When you package a desugarer locally, make sure your Rust toolchain has that target installed:

rustup target add wasm32-wasip1

CI jobs that install Incan through the repository's install-incan GitHub Action get wasm32-wasip1 by default, so downstream vocab consumers do not need a separate rustup target add wasm32-wasip1 step just to run incan fmt --check, incan test, or incan build --lib.

Also export the standard WASM bridge symbols from your companion crate root:

routekit/vocab_companion/src/lib.rs
incan_vocab::export_wasm_desugarer!(RoutekitDesugarer);

This emits the desugar_block entrypoint and required __incan_* memory globals consumed by the compiler runtime.

incan build --lib also validates the packaged WASM artifact against the canonical ABI before it is recorded in the library artifact. In practice that means the module must export:

  • the standard linear memory export memory
  • the configured entrypoint, usually desugar_block() -> i32
  • the required initializer __incan_init_desugarer()
  • the canonical __incan_* runtime cell globals

Malformed artifact paths, invalid checksums, or missing ABI exports fail the producer build early instead of surfacing later in consumer projects.

7. Build the library artifact

Run library mode from the Incan project root:

incan build --lib

This requires src/lib.incn. During the build, Incan:

  1. reads [vocab].crate
  2. builds the companion crate
  3. derives the vocab payload from library_vocab()
  4. packages the derived metadata and any registered desugarer into target/lib/<library>.incnlib

Any serialized JSON sidecars or extraction glue are tooling details rather than part of the standard authoring workflow.

8. Consume the DSL from another project

The consumer depends on the built library artifact:

[dependencies]
routekit = { path = "../routekit/target/lib" }

Then import the library.
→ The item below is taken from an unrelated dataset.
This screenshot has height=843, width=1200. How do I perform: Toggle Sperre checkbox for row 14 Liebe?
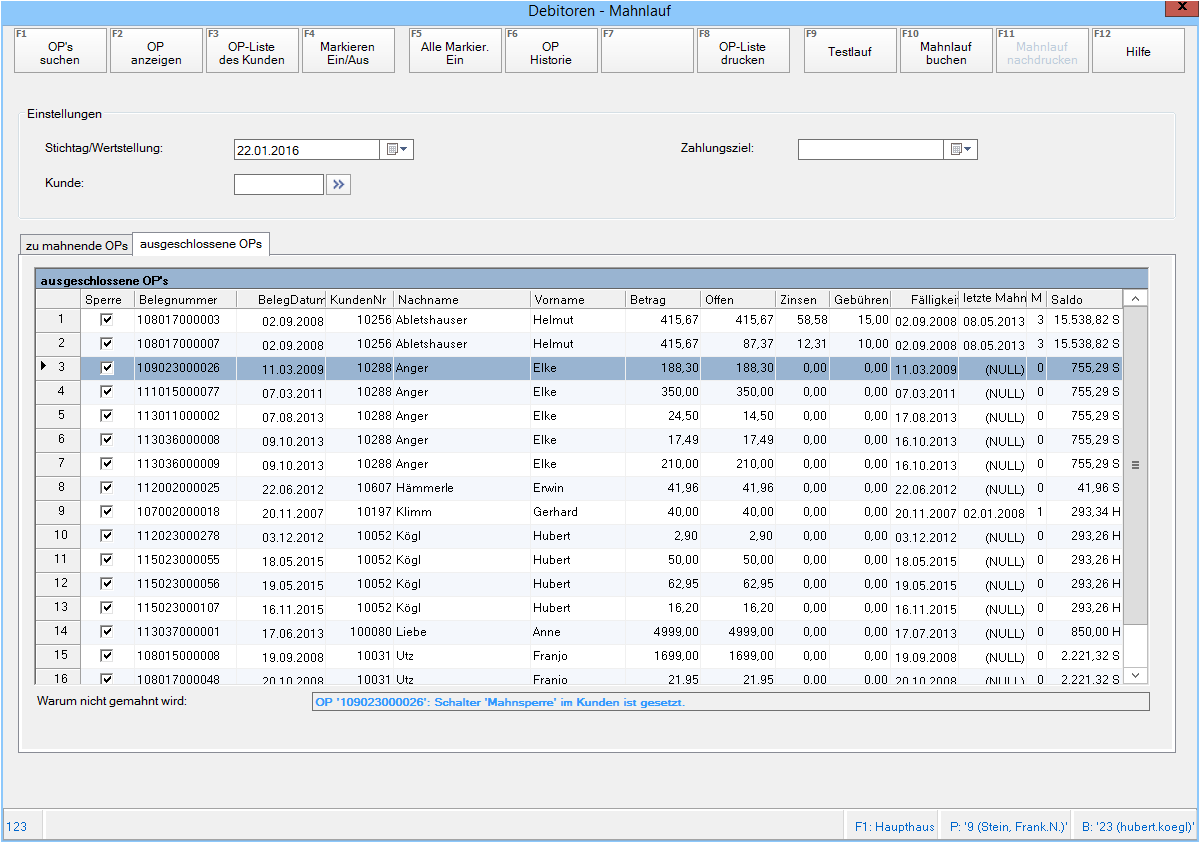coord(107,632)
That import both exposes the requested symbols and activates the registered DSL surface for the file:

from pub::routekit import routekit_name

# Any `pub::routekit` import activates the registered DSL entries for this file.

Common pitfalls

  • [vocab].crate points to a directory, not a Cargo package name.
  • The activation namespace must match the consumer import spelling after pub::.
  • Do not split the public contract across build.rs, convention functions, or hand-maintained vocab_metadata.json files.
  • Companion crates that package a desugarer must include cdylib in [lib].crate-type.
  • If local desugarer packaging fails with a missing target error, install the required Rust target (rustup target add wasm32-wasip1) and rerun incan build --lib.
  • If desugared code needs Rust crates or stdlib features, declare them in LibraryManifest so consumer builds get the same requirements.
  • Block or clause-oriented DSL registrations need a desugarer when they cannot continue through the compiler as ordinary Incan syntax on their own.